Affiche du film Captain Fantastic

Captain fantastic

de Matt Ross
VOSTFR
Bande annonce
Film américain sorti le 12 octobre 2016
Avec Viggo Mortensen, Frank Langella, George Mackay, Samantha Isler, Annalise Basso, Nicholas Hamilton
Genre : Drame
Durée : 1 h 58

Dans les forêts reculées du nord-ouest des Etats-Unis, vivant isolé de la société, un père dévoué a consacré sa vie toute entière à faire de ses six jeunes enfants d’extraordinaires adultes. Mais quand le destin frappe sa famille, ils doivent abandonner ce paradis qu’il avait créé pour eux. La découverte du monde extérieur va l’obliger à questionner ses méthodes d’éducation et remettre en cause tout ce qu’il leur a appris.


Critique

Sur le monde étrange de ceux qui ont décidé de faire un pas de côté radical par rapport aux modes de vie traditionnels (boulot/école/consommation/loisirs de masse), les années 70/80 sont riches en films plus ou moins ouvertement militants ou du moins bienveillants : les années hippies ont Easy Rider, les films de Barbet Schroeder More et La Vallée, et en France l’emblématique An 01, film d’anticipation sur une hypothétique remise à zéro des compteurs de notre civilisation. Plus tard les années 2000 ont plutôt pointé du doigt les écueils de ces choix alternatifs : Into the wild, de Sean Penn, parcours d’un jeune homme en quête de sens, se finissait franchement mal, et La Vie sauvage, qui évoquait d’après un fait divers le choix d’un père de retirer illégalement ses deux fils de la civilisation dominante, présentait aussi le revers de la médaille.

Le fascinant Captain Fantastic fera date, car ni militant ni apocalyptique ou moralisateur, il laisse au spectateur son libre jugement. La scène d’ouverture nous met dans le bain. On y voit des enfants et des adolescents couverts de boue arpentant la forêt, on ne comprend que peu à peu que toute cette famille/tribu est en train de chasser le cerf à l’ancienne, sans meute ni fusil à lunette. Bienvenue dans la famille de Ben Cash qui, au cœur des magnifiques forêts montagneuses du Nord-Ouest américain, vit en quasi autarcie et autosuffisance avec ses six enfants. Au programme, point de livraison de junk food, point de tablettes ni de consoles, mais des entraînements pour le moins sportifs, nécessaires à la survie en milieu hostile, de la chasse, de la cueillette et l’entretien du potager, mais aussi une éducation faite de la découverte des textes fondateurs de la démocratie américaine, et des œuvres de philosophes ou écrivains plus hétérodoxes.
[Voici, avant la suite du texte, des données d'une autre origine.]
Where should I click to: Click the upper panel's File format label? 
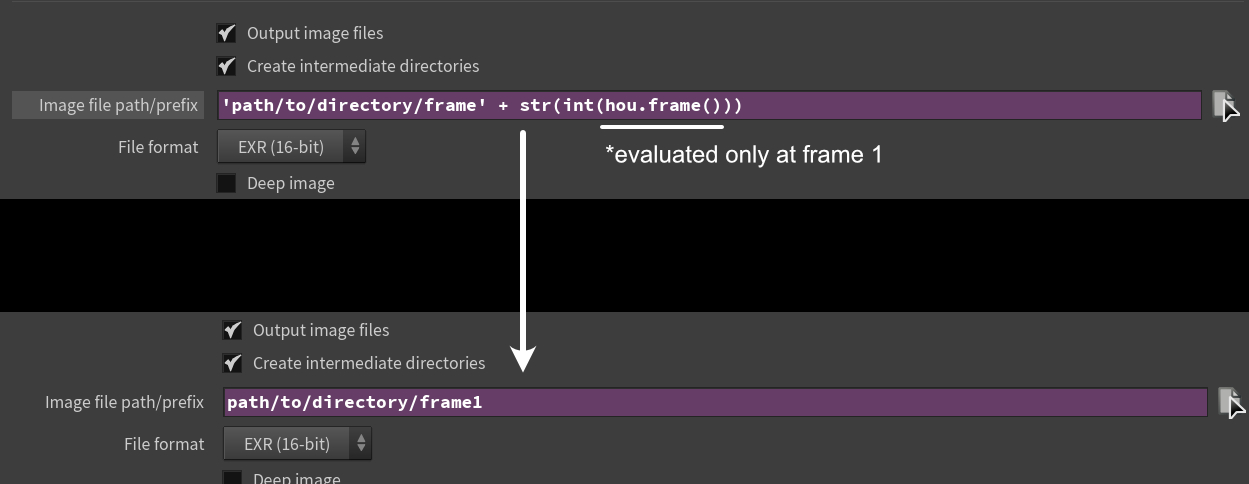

Chez les Cash on ne boit pas de coca, on n’allume pas la télé, mais on fait des cabanes et en guise de Noël, une tradition mercantile, on préfère s’offrir des cadeaux (généralement des couteaux de chasse dès l’âge de huit ans) pour célébrer la Saint Noam Chomsky… Ce monde a priori paradisiaque menace de s’effondrer quand la mère va décéder à l’hôpital, que toute la petite famille va devoir traverser les États Unis et s’imposer à ses funérailles au Nouveau Mexique, auxquelles elle n’est pas forcément la bienvenue. C’est le début d’un road movie initiatique, à la découverte du monde extérieur où les convictions des uns et des autres vont peut être vaciller.

Magnifiquement mis en scène, passionnant de bout en bout, servi par l’interprétation du marmoréen Viggo Mortensen, splendide en père intransigeant dans ses convictions mais en proie au doute, et de jeunes comédiens bluffants, Captain Fantastic est une superbe réflexion sur les conséquences pour les enfants des choix de vie de leurs parents, une ode au pas de côté en douceur, dans le respect de la personnalité de chacun et même des oppositions des détracteurs, un souffle libertaire humaniste, doux et tendre dans lequel on s’enveloppe avec plaisir.